Masyarakat Indonesia biasanya aman, setelah pesta demokrasi. Tapi, kehidupan sosial masyarakat Indonesia akan bumerang menjelang pesta demokrasi. Karena ada permainan instrumen politik adu domba dari aktor-aktor yang ingin memenangkan jagoanya.
Meskipun dalam etika sosial sudah dikatakan bahwasannya tidak dibenarkan seseorang untuk menghalalkan segala cara untuk mencapai tujuannya.
Namun, etika ini tampaknya sudah tidak berlaku lagi di zaman pertarungan egosentris.
Miris! Itulah kata yang tepat untuk menggambarkan fenomena kehidupan masyarakat di tengah multikulturalisme.

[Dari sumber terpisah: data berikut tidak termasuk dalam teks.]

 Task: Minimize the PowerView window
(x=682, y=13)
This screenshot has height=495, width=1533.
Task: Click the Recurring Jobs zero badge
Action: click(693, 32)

Sejatinya, di dunia ini tidak ada yang benar-benar murni jujur sih. Tapi, ya minimalkan segala sesuatu itu harus diletakan pada human interest.
Karena nilai-nilai kemanusiaan itu jauh lebih penting daripada masa jabatan 5 tahun dst.

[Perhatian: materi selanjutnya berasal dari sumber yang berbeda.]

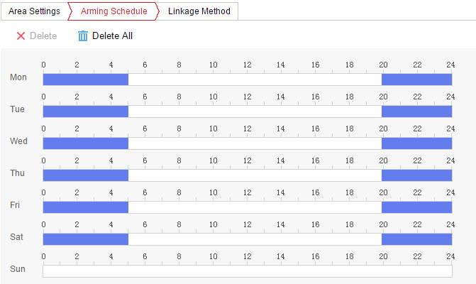
Task: Click the Delete text button
Action: [x=43, y=36]
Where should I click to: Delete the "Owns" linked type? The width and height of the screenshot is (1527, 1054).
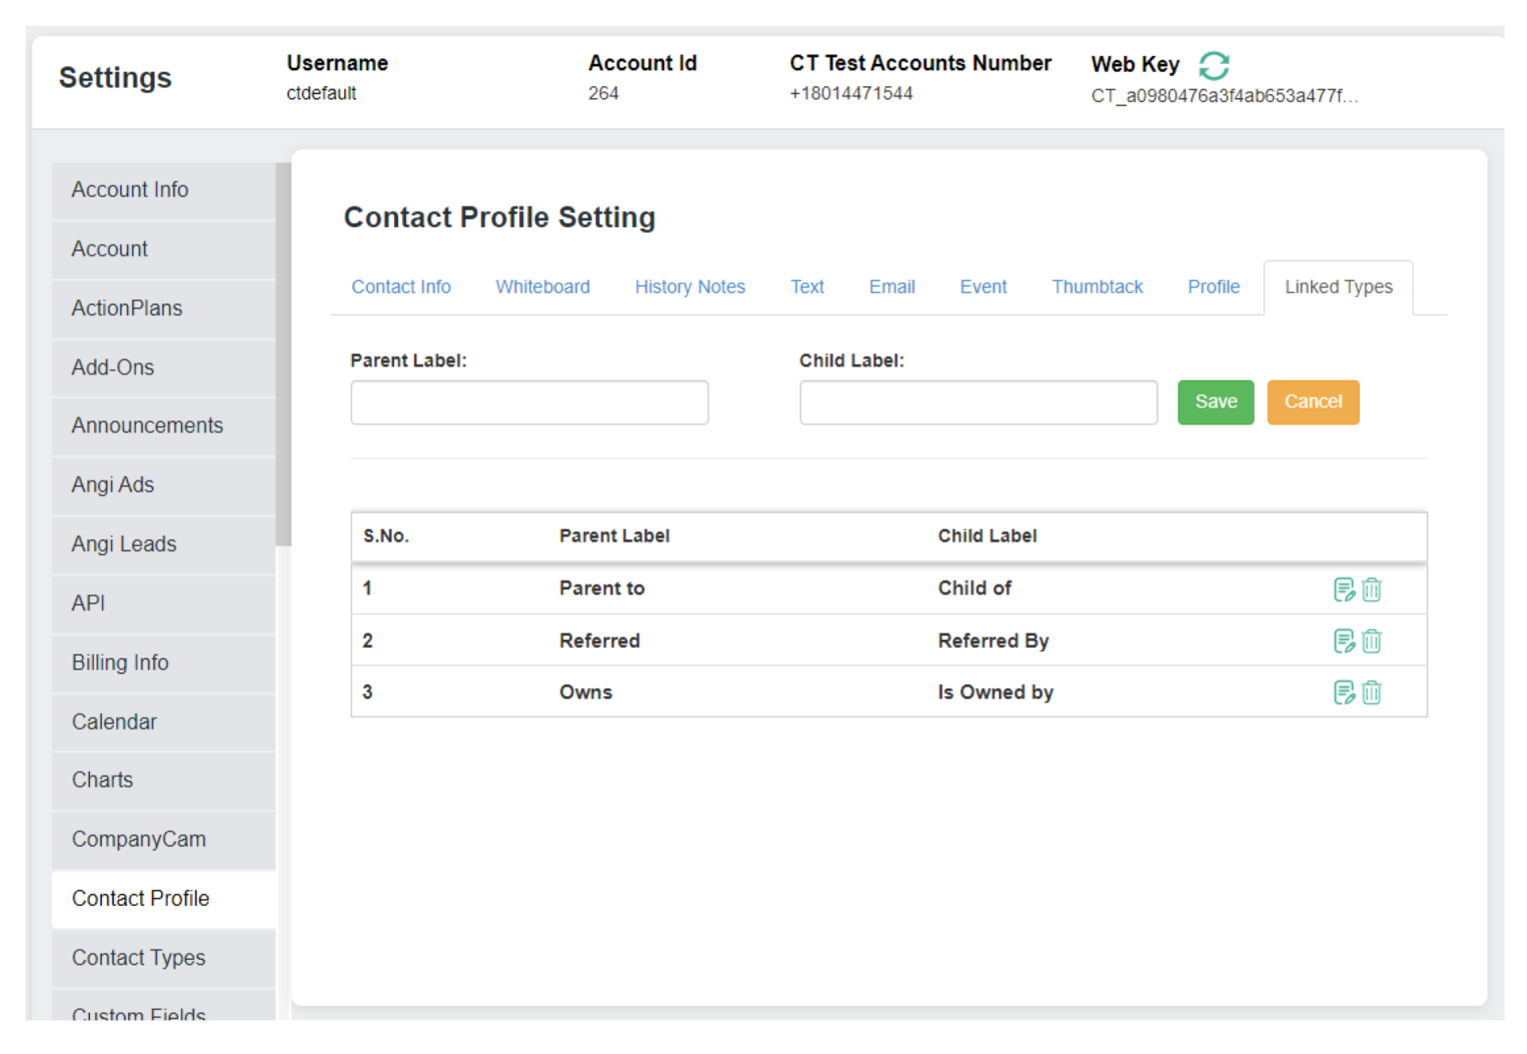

Seorang pewarta atau pemberi kabar gembira, biasanya meletakkan dasar pelayanannya pada asas kedamaian, kesejahteraan, dan kenyamanan di tengah tugas hariannya.

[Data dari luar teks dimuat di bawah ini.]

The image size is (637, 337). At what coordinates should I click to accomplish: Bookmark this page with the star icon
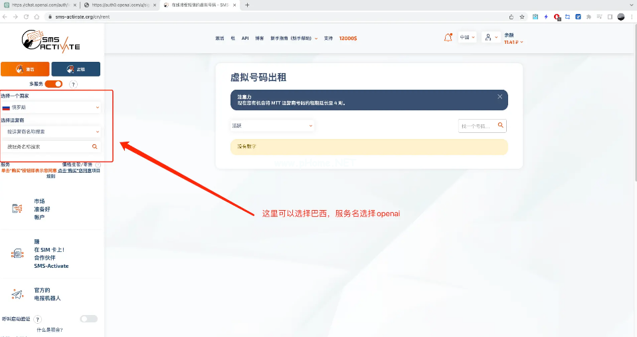click(x=522, y=17)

Namun, apa yang akan terjadi, bila pewarta itu merupakan seorang provokator di belakang layar?
Dalam konsep peribahasa latin, kita akan menamakan si provokator tersebut dengan istilah  "HOMO HOMINI LUPUS" yang berarti manusia adalah serigala bagi sesamanya.
Memang benar adanya. Karena sisi kebinatangan kita itu selalu berorientasi pada permusuhan, terutama dalam mereakisasikan mimpi-mimpi dari segelintir orang.